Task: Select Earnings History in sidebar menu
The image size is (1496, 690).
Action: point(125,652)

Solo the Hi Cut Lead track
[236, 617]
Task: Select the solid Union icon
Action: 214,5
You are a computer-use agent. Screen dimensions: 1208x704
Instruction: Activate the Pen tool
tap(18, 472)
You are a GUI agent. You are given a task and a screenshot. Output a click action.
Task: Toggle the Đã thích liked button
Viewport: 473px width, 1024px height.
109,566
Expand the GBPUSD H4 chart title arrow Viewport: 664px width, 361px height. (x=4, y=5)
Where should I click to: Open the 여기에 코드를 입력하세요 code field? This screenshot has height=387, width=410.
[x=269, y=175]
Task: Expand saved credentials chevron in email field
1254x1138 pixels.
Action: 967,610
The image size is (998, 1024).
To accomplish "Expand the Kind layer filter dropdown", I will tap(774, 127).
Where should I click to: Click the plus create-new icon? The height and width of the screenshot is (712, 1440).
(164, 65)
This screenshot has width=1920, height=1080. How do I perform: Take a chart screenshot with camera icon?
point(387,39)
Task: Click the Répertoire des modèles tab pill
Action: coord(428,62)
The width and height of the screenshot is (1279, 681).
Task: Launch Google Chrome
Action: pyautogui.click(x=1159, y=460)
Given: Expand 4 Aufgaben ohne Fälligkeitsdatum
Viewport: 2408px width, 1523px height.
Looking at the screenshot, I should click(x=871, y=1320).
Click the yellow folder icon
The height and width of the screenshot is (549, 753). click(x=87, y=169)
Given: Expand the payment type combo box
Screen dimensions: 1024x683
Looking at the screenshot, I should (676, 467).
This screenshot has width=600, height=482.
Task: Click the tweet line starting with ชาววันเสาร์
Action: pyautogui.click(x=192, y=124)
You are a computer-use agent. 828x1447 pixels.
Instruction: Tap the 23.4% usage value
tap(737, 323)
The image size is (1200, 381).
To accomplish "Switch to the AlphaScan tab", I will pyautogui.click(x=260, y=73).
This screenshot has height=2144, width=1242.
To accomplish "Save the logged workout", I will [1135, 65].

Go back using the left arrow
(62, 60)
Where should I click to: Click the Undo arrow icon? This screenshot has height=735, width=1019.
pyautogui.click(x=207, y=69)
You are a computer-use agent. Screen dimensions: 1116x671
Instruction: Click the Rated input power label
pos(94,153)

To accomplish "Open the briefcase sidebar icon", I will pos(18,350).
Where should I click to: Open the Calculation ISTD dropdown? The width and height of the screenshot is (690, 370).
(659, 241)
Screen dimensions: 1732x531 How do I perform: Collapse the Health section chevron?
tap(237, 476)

_ _ _ _ _

# What to produce
Can you rewrite all the entries with every "Where should I click to:" changed to "Which spot should I click to:" and nothing else altered?

# Correct answer
Task: Select Earnings History in sidebar menu
The image size is (1496, 690).
Action: point(125,652)

Solo the Hi Cut Lead track
[236, 617]
Task: Select the solid Union icon
Action: 214,5
You are a computer-use agent. Screen dimensions: 1208x704
Instruction: Activate the Pen tool
tap(18, 472)
You are a GUI agent. You are given a task and a screenshot. Output a click action.
Task: Toggle the Đã thích liked button
Viewport: 473px width, 1024px height.
109,566
Expand the GBPUSD H4 chart title arrow Viewport: 664px width, 361px height. (x=4, y=5)
Which spot should I click to: Open the 여기에 코드를 입력하세요 code field? This screenshot has height=387, width=410.
[x=269, y=175]
Task: Expand saved credentials chevron in email field
1254x1138 pixels.
Action: 967,610
The image size is (998, 1024).
To accomplish "Expand the Kind layer filter dropdown", I will tap(774, 127).
Which spot should I click to: Click the plus create-new icon? The height and width of the screenshot is (712, 1440).
(164, 65)
This screenshot has width=1920, height=1080. How do I perform: Take a chart screenshot with camera icon?
point(387,39)
Task: Click the Répertoire des modèles tab pill
Action: coord(428,62)
The width and height of the screenshot is (1279, 681).
Task: Launch Google Chrome
Action: pyautogui.click(x=1159, y=460)
Given: Expand 4 Aufgaben ohne Fälligkeitsdatum
Viewport: 2408px width, 1523px height.
Looking at the screenshot, I should click(x=871, y=1320).
Click the yellow folder icon
The height and width of the screenshot is (549, 753). click(x=87, y=169)
Given: Expand the payment type combo box
Screen dimensions: 1024x683
Looking at the screenshot, I should (676, 467).
This screenshot has width=600, height=482.
Task: Click the tweet line starting with ชาววันเสาร์
Action: pyautogui.click(x=192, y=124)
You are a computer-use agent. 828x1447 pixels.
Instruction: Tap the 23.4% usage value
tap(737, 323)
The image size is (1200, 381).
To accomplish "Switch to the AlphaScan tab", I will pyautogui.click(x=260, y=73).
This screenshot has height=2144, width=1242.
To accomplish "Save the logged workout", I will [1135, 65].

Go back using the left arrow
(62, 60)
Which spot should I click to: Click the Undo arrow icon? This screenshot has height=735, width=1019.
pyautogui.click(x=207, y=69)
You are a computer-use agent. Screen dimensions: 1116x671
Instruction: Click the Rated input power label
pos(94,153)

To accomplish "Open the briefcase sidebar icon", I will pos(18,350).
Which spot should I click to: Open the Calculation ISTD dropdown? The width and height of the screenshot is (690, 370).
(659, 241)
Screen dimensions: 1732x531 How do I perform: Collapse the Health section chevron?
tap(237, 476)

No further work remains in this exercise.